Sunday, December 30, 2007

THE AFGHAN RESISTANCE

Its Social Basis, A Segmented Society

Resistance to the Kabul Marxists and Soviet occupation forces came from the virtually all sectors of the Afghan population, but overwhelmingly from the rural communities. Cultural, historical and religious factors combined to make the reaction chaotic, but persistent and effective.

Centralized government and foreign authority has been consistently and often successfully resisted by Afghanistan's physically and demographically segmented society. For the vast majority of the population, all communities are alien except those directly known. The narrow confines of mountainous valleys, isolated oases, and tribal lineages kept them separated from each other.
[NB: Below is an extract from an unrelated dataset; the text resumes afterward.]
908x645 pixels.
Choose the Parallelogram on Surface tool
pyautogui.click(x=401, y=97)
Social institutions generally reinforced the niche pattern of the forbidding landscape. Distinct religious and social codes, authority structures, and economic arrangements fostered inward looking mentalities which favored survival in a harsh physical environment.
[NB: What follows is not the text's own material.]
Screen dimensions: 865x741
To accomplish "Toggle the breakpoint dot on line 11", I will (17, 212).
Political changes over the past century have lessened Afghanistan's fragmentation. Noncoercive interactions from travel, trade, resettlement, educational opportunity, and economic diversification had begun to open social networks beyond the family, lineage, village and valley. Suspicion of government was softening as services began to complement coercion, but the institutions and beliefs sustaining resistance remained firmly in place. Political autonomy from central government buffered by the mediating functions of local notables remained the norm of experience for most Afghans. Consequently, when abrupt political change at the center brought sudden, unwelcome interference, the reaction was widespread and varied, but often violent. When the Soviets invaded, there were no large formations of rebels converging on the capital. Reactions against the Marxists had been local. Connections with the police and civil authorities which linked them to the capital had been severed. Repression of such an atomized rebellion required crushing resistance everywhere. Ultimately, that is why Soviet repression failed, but the process that enabled chaotic, isolated resistance to prevail also destroyed the delicate fabric of Afghanistan as a national community that had been tentatively woven in the previous two generations.

Among the most serious of the casualties has been the loss of a large segment of the elite and middle class which had begun to think and act nationally. Many were lost in the orgy of political murder at the outset of the Saur Revolution. More escaped to permanent exile. Their loss was catastrophic. Perhaps worse was the alienation which accompanied it. Afghanistan's rural society saw betrayal in the behavior of school teachers, civil officials and exiled professionals. Afghanistan's experiment in modernization had brought disastrous politics and a foreign invasion of the countryside. The beneficiaries of modern opportunities had either perpetrated these evils or had fled seeking such opportunities elsewhere. Rage and resentment became serious barriers to reconciliation between the rural majority and what was left of the urban elite.